Friday, November 6, 2009

Unemployment by Education

It would be interesting to see where GDP comes from, how much of GDP is produced by which educational stratum. The reason why it's interesting is that people with high school but no college, the lowest stratum measured, have, not surprisingly, shouldered most of the surge in unemployment. The gap in unemployment between people with a bachelor's or higher and people with only high school has increased pretty much in the same shape as the level in unemployment for people with only highschool as increased (see the two green lines in the figure below--click on it to see the graph better.) Unemployment for people with a bachelor's degree has actually declined in October.
So if people with a bachelor's or higher account for a disproportionate share of growth this could actually be good news.
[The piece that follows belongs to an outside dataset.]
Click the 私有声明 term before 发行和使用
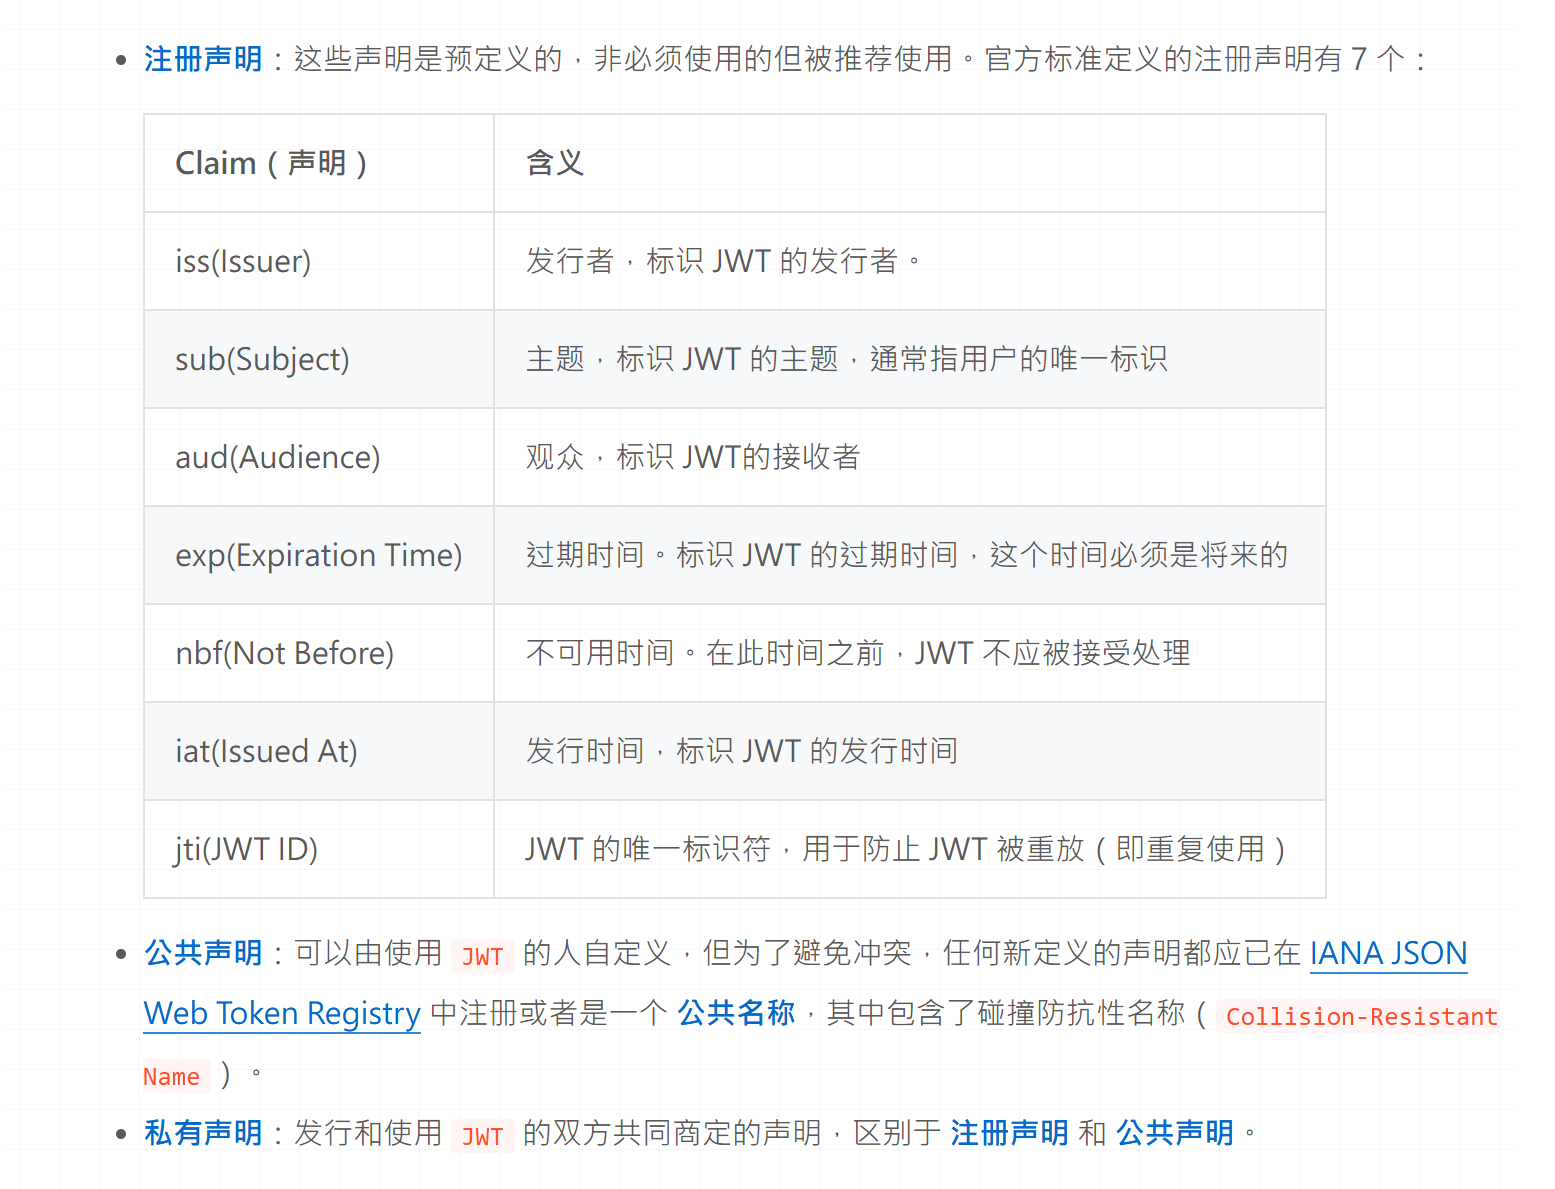1555x1189 pixels. pos(203,1133)
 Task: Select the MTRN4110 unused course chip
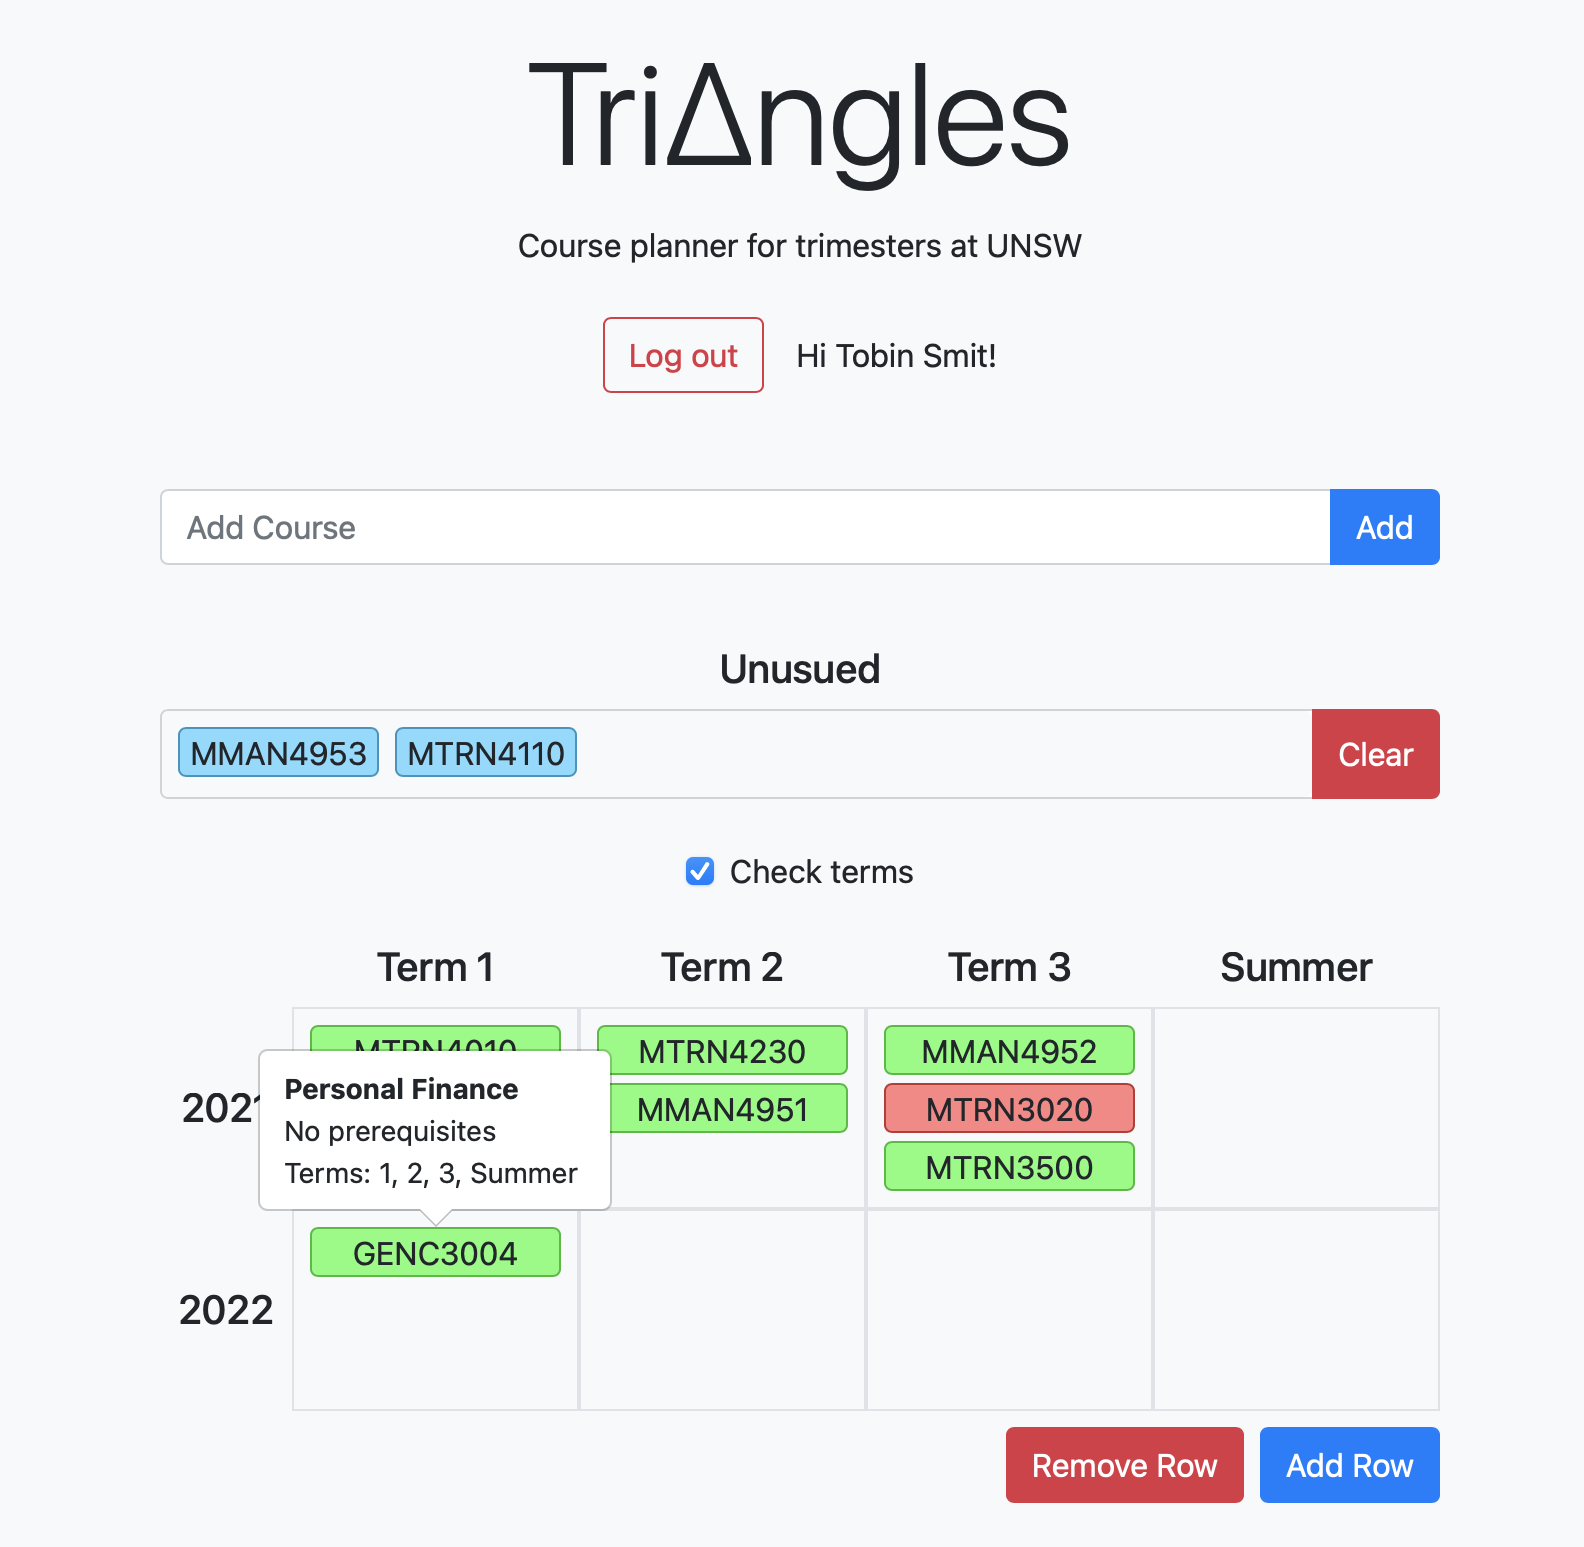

Thursday, November 5, 2009

Productivity again

The market loved the productivity number today. It's not clear how the 9% number comes out of the eight inputs (presumably by some weighting and then forming the appropriate ratios) but it's clear that the output per hour number looks very good:



However, the data show that Output per hour only increased so much because while both output and hours worked declined, hours worked declined even more.Production shows the by now classic green shoots phenomenon: Sure, it's declining, but it's declining at a slower pace.

We can also see that we're not really cutting costs by that much more, depending on the capital to labor mix in the production function. While labor costs are falling, non-labor costs are rising even faster.
It seems too easy an explanation that market participants don't look into these numbers and only look at the headline number but to me this is not reason to shrug off e.g. the CIT bankruptcy and believe the economy is humming along now. Production is still slowing and people work less, which does not spell well for future demand. Is a weak dollar really enough to sustain production and turn it around?

Is greater productivity really good news?

This morning the Dept. of Labor released its productivity numbers. Productivity was up 9.5% after it was up 6.6% last quarter. Output per hour was up 4.3% while output was down but hours worked was down even more and a shift has happened from labor-intensive processes to capital-intensive processes as evidenced by falling unit labor costs and quickly rising unit non-labor costs. The market took it well and rallied on the productivity number. Apparently the economy can keep (or get back to) humming even with high unemployment. But firms only want to produce if there is demand for goods.
- why keep producing more if unemployment is high and demand is lacking?
- In this environment, where can we see demand coming from?
- Is the low dollar enough to make US exports so competitive that they can support aggregate demand in the US to push production high enough until increased productivity can't take care of demand anymore and you need to hire people back (who will then create demand themselves)?
- Is the market correct in viewing the higher productivity as positive?

A more detailed understanding of the literature on the real business cycle coudl certianly be useful.